PhRMA also pointed to the need for oversight considering increased consumer use of the Internet for health and drug information. Lori Reilly, vice-president for policy and research at PhRMA, cited a recent Pew Research Center survey that found that 83% of Internet users look online for health information, and 45% of Internet users research drug information—either prescription or over-the-counter drugs, up from 34% in 2002.
In addition to the public hearing, FDA is accepting written comments on the matter until February 28, 2010. Such efforts are a first good step in evaluating how to safeguard the use of Web-based health and drug information.
This is the most informative blog about the issues I have read so far.
The statements from Ken Johnson and Jeff Francer at PhRMA quoted here seem to be level-headed and contain sensible suggestions.
I imagine that most people now use the internet to search for symptoms of diseases and available treatments and then discuss their concerns and the information they have found on the web with their healthcare professionals. If people don’t like the answers they get (or suspect that a doctor might be promoting the interests of a third party) many people would probably want to seek a second opinion.
Providing separate information on the internet for patients and physicians, (some companies already do this), might be an issue. There is probably a good case for FDA having jurisdiction over both types of ‘official’ information.
The problem of ‘unofficial’ information is a thorny issue indeed! It depends how cynical we are….for instance, the possibility of companies paying third parties (or employees using pseudonyms) to post positive comments and patient testimonials about their drug products….the possibility of lawyers paying people to post negative comments about drugs in order to encourage patients to report adverse events which could be used in malfeasance lawsuits……and what legal recourse we might want to have for anyone caught, which begs the question of course, who would police oversight, and how?

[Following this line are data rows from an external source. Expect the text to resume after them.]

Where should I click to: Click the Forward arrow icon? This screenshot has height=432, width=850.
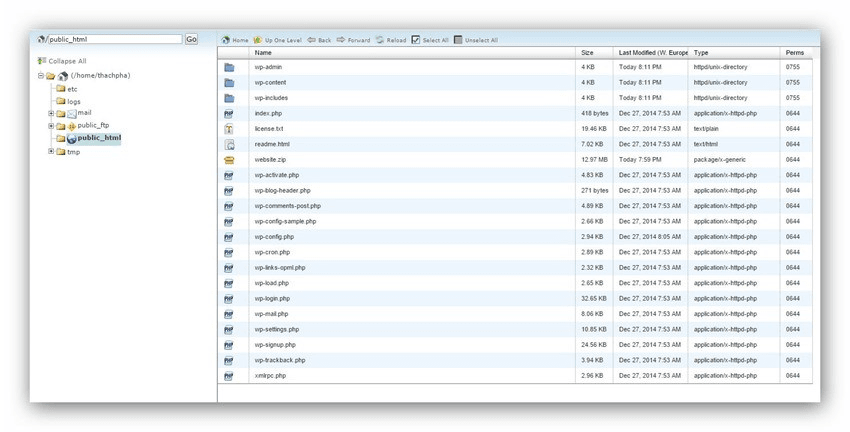coord(341,40)
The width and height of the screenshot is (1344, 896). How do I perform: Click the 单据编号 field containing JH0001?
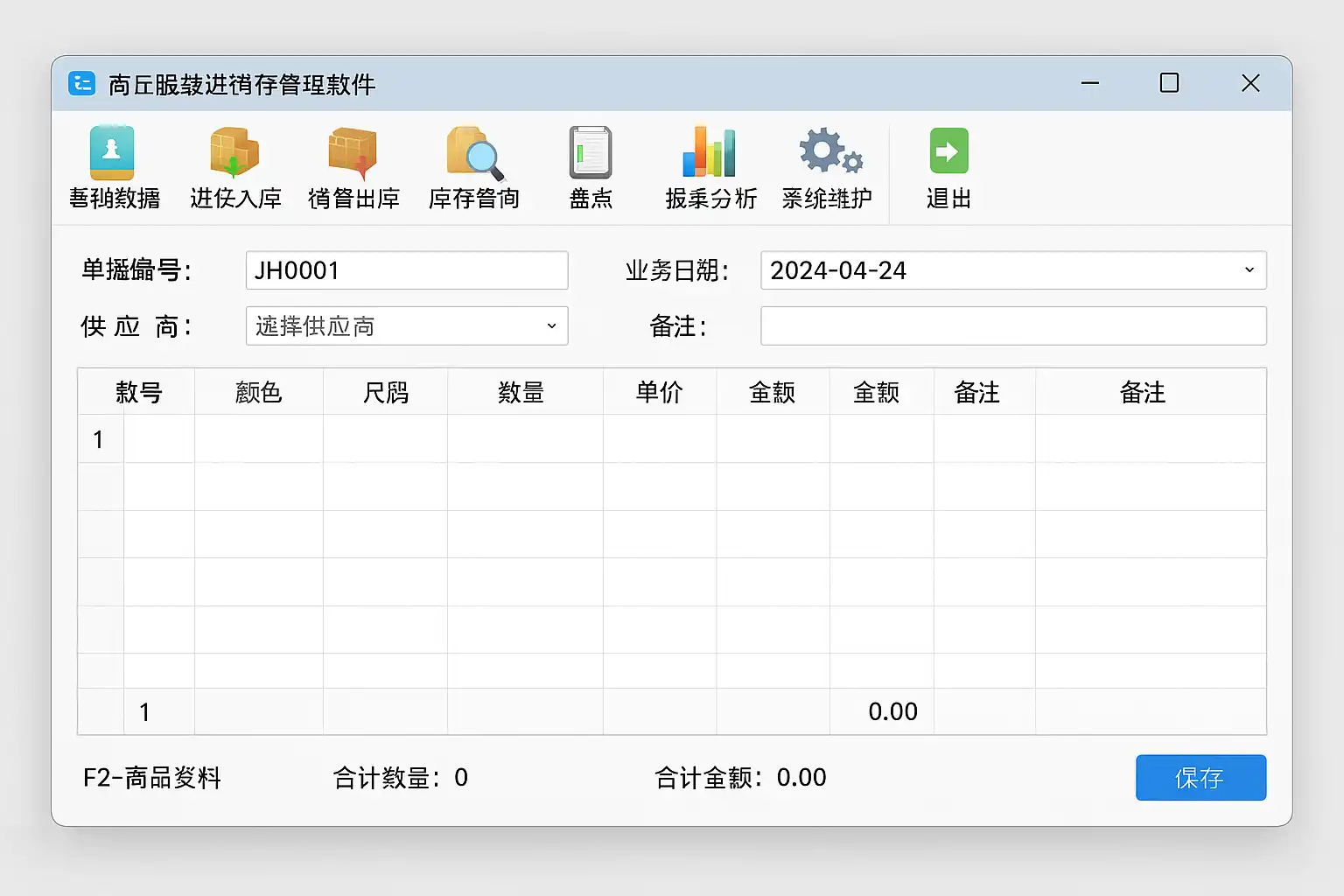pyautogui.click(x=406, y=270)
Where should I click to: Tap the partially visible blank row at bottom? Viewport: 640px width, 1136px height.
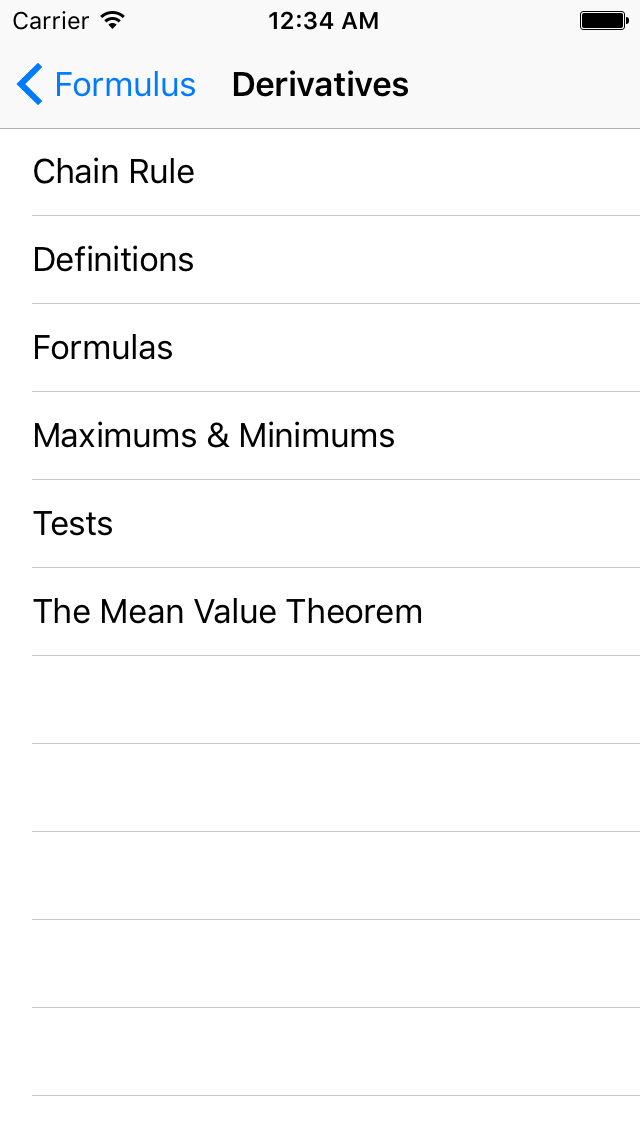[320, 1117]
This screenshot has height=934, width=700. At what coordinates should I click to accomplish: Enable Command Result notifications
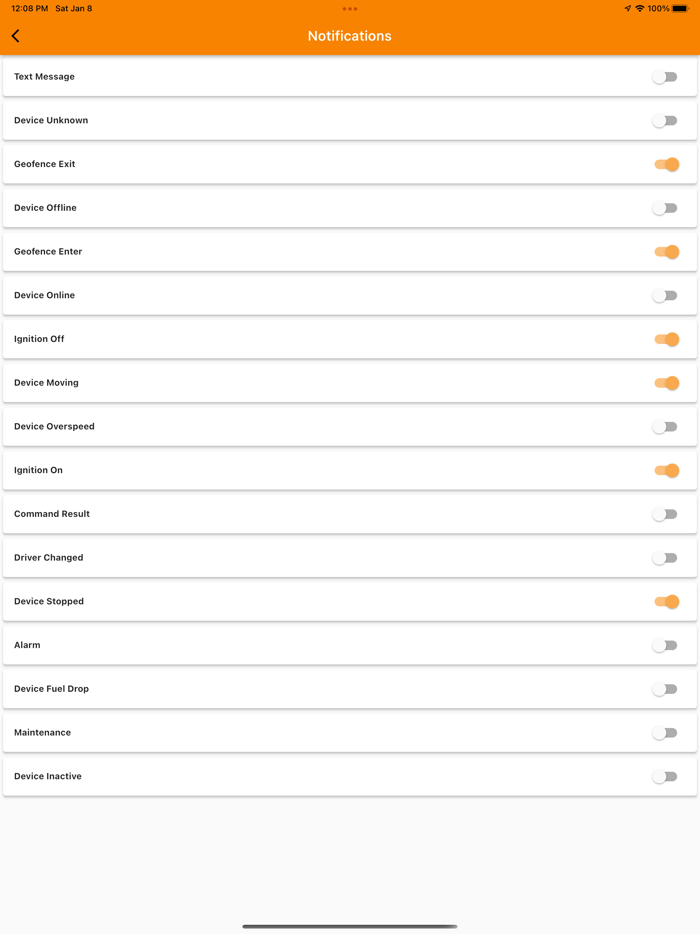pyautogui.click(x=665, y=514)

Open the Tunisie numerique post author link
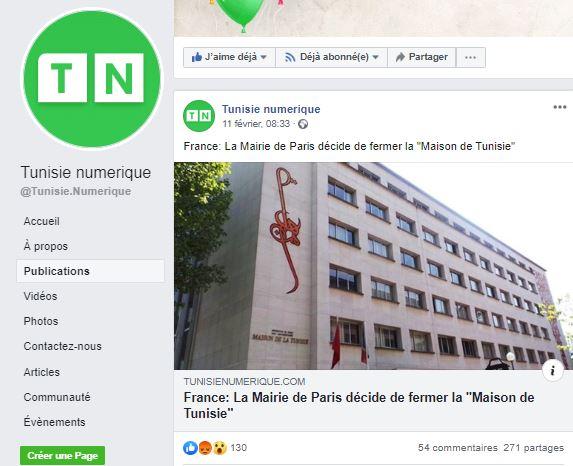pos(271,109)
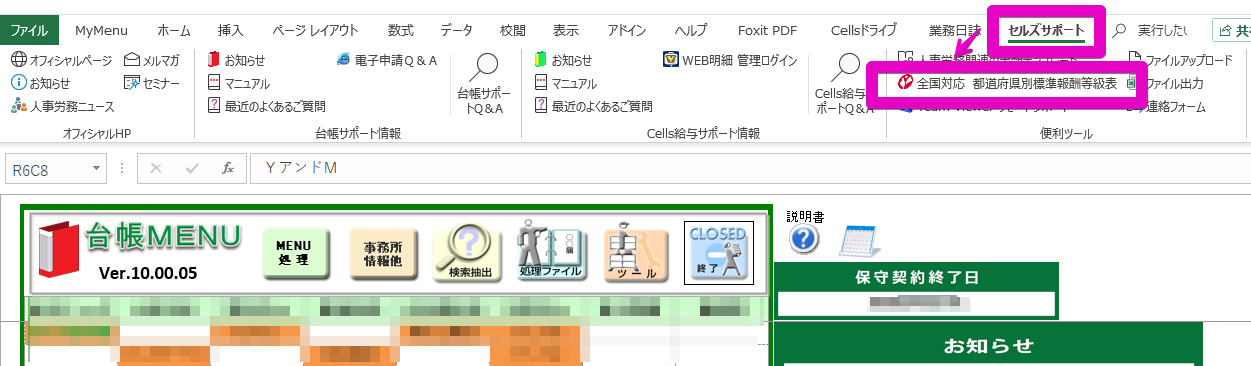Open the ファイル tab
This screenshot has height=366, width=1251.
[x=30, y=30]
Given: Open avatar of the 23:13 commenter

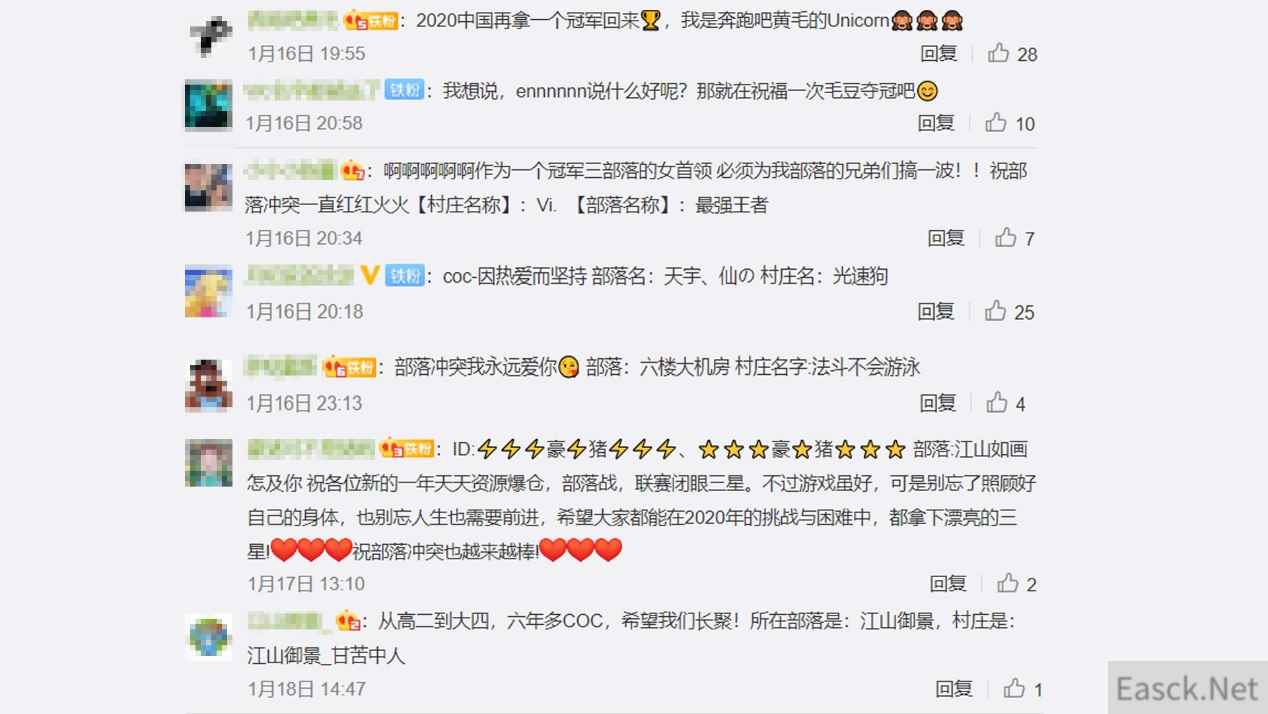Looking at the screenshot, I should 209,385.
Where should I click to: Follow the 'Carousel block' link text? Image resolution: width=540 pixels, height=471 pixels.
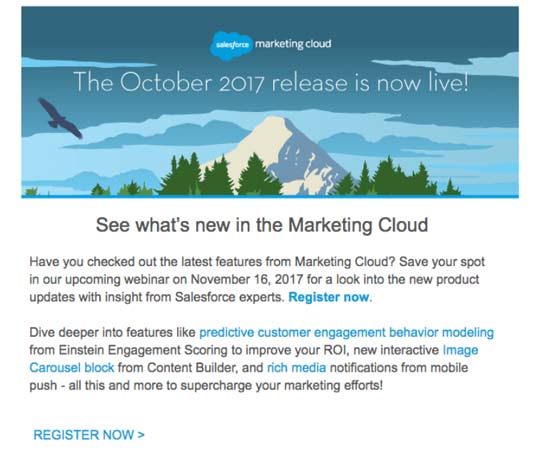(72, 368)
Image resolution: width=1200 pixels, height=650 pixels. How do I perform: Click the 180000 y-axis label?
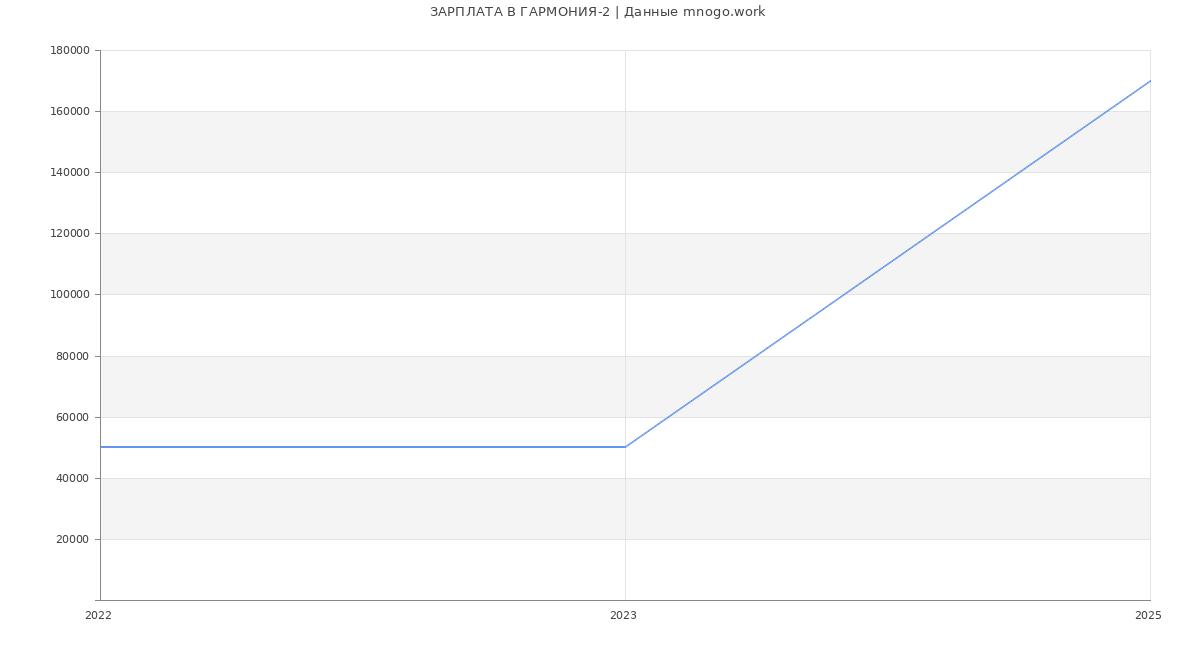(x=70, y=50)
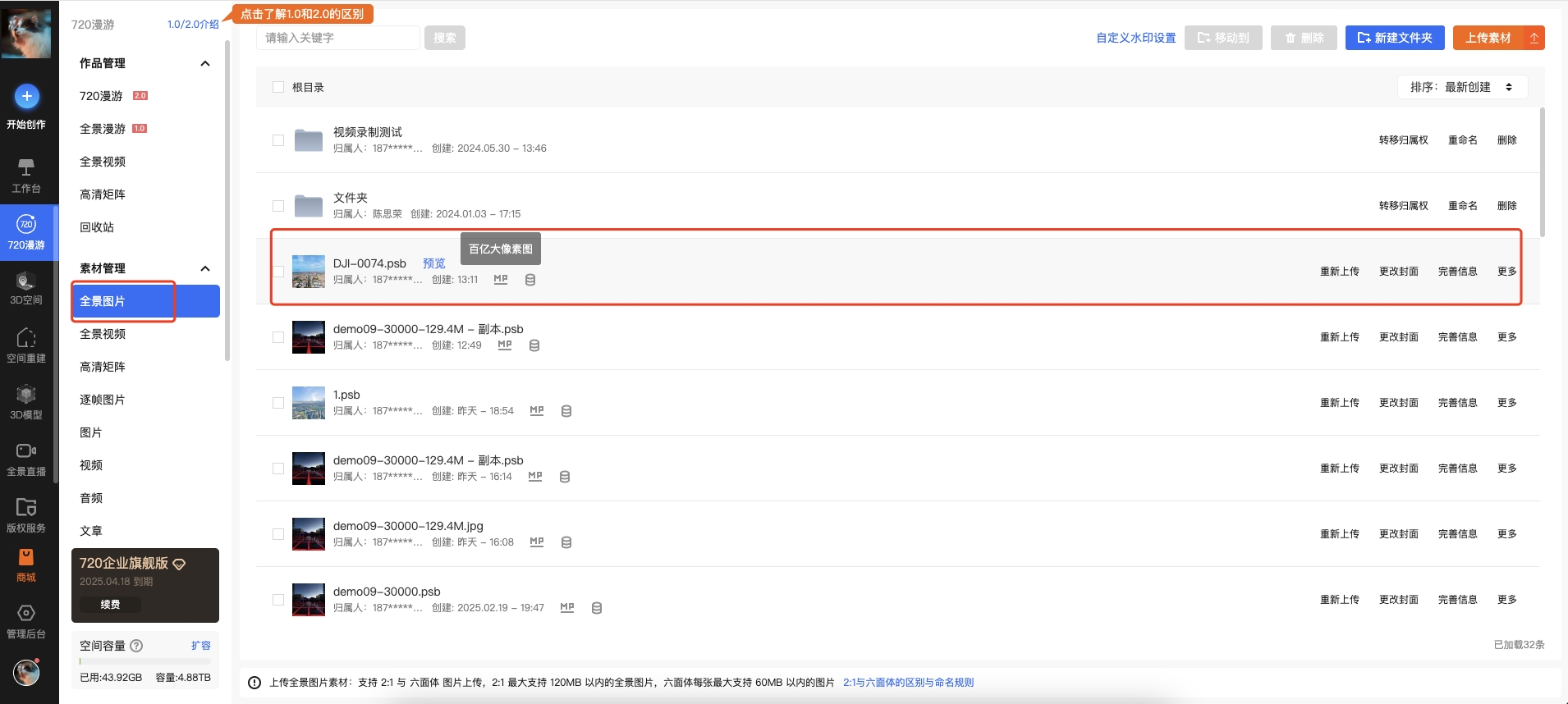Open the 排序 最新创建 sort dropdown
1568x704 pixels.
pos(1462,87)
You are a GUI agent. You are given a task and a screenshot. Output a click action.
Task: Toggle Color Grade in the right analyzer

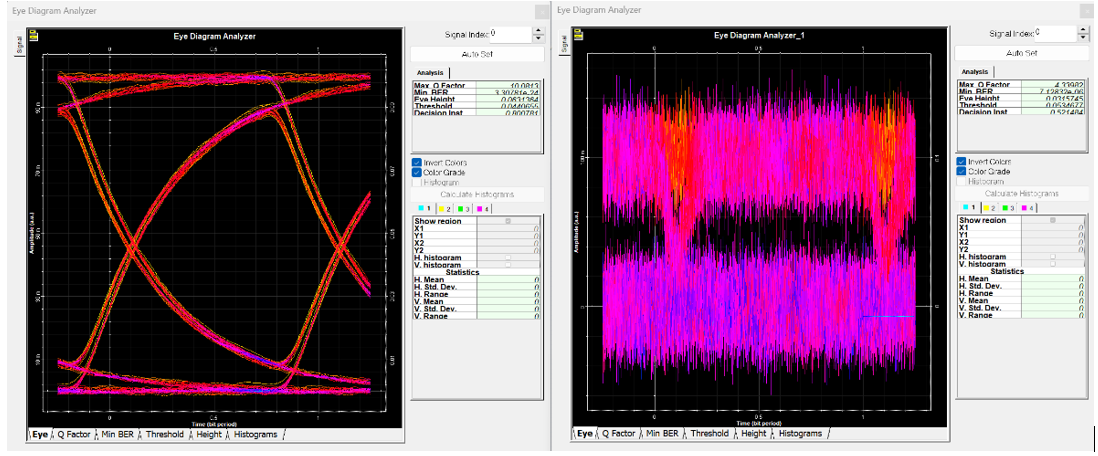(961, 172)
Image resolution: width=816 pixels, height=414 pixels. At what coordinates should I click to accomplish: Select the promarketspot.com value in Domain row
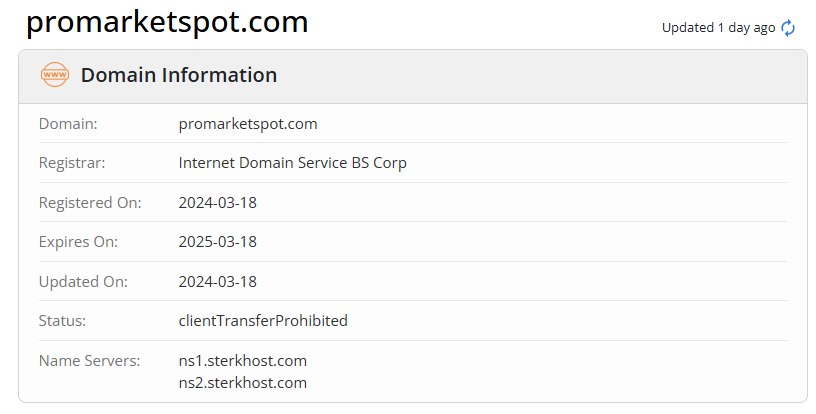point(248,124)
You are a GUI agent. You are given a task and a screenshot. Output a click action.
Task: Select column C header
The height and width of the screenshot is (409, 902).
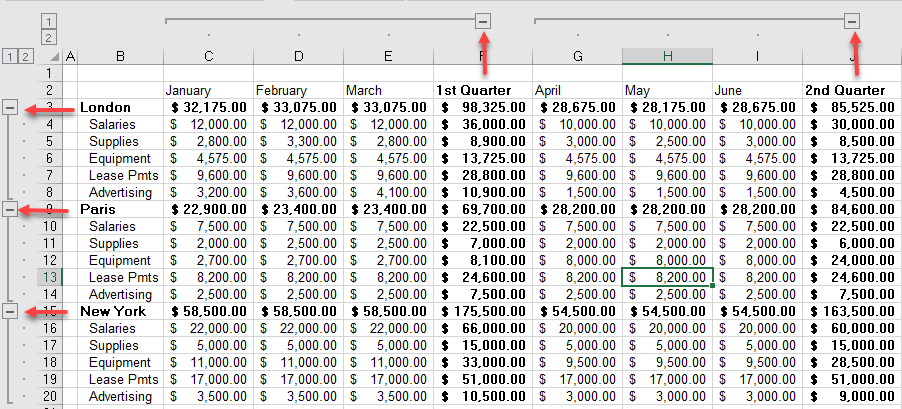pos(208,56)
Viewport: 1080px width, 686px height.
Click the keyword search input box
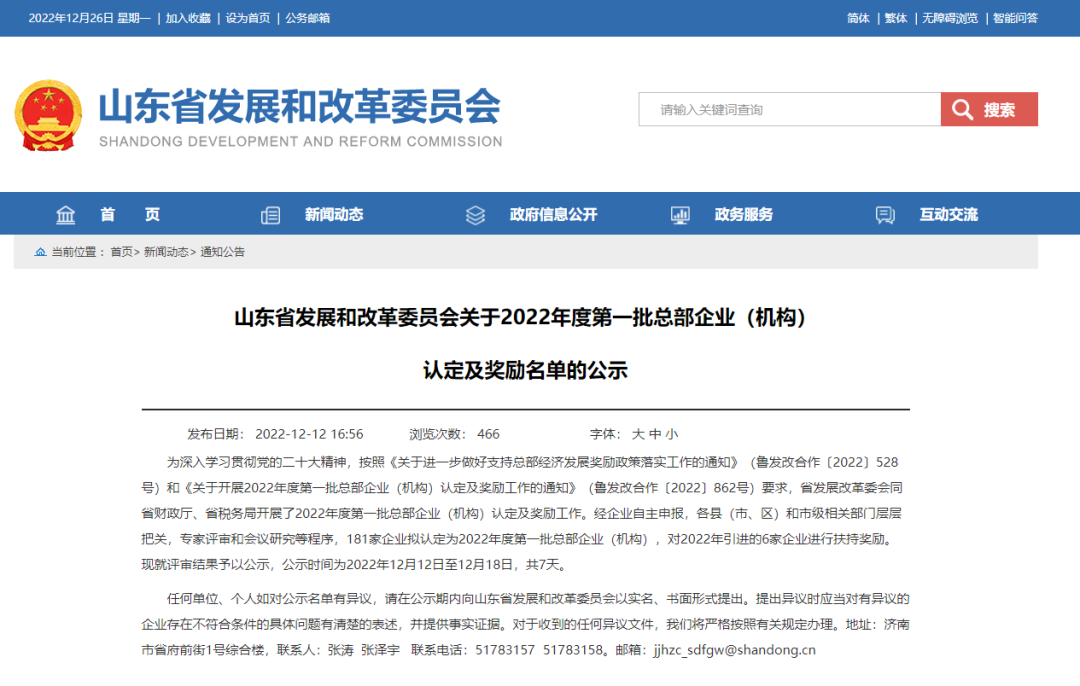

PS: Pharma companies will need to convince consumers that they are providing truthful, accurate and non-misleading information about medicines on their websites.
Big pharma image makeover will probably take a long time, so it is good to see that PhRMA seem to have at least recognized this issue by emphasizing (both Ken Johnson and Jeff Francer) that the product information provided needs to be ‘official’, i.e. FDA-regulated and on legitimate company-controlled websites.
Unfortunately, the quantity of available information both online and offline makes it very difficult for individuals to sort through it all. This is also complicated by the need of some to shop for an answer until they find one they accept. Regardless, I like the approach of offering a “seal of approval” to indicate that a particular information source has been judged to be dependable.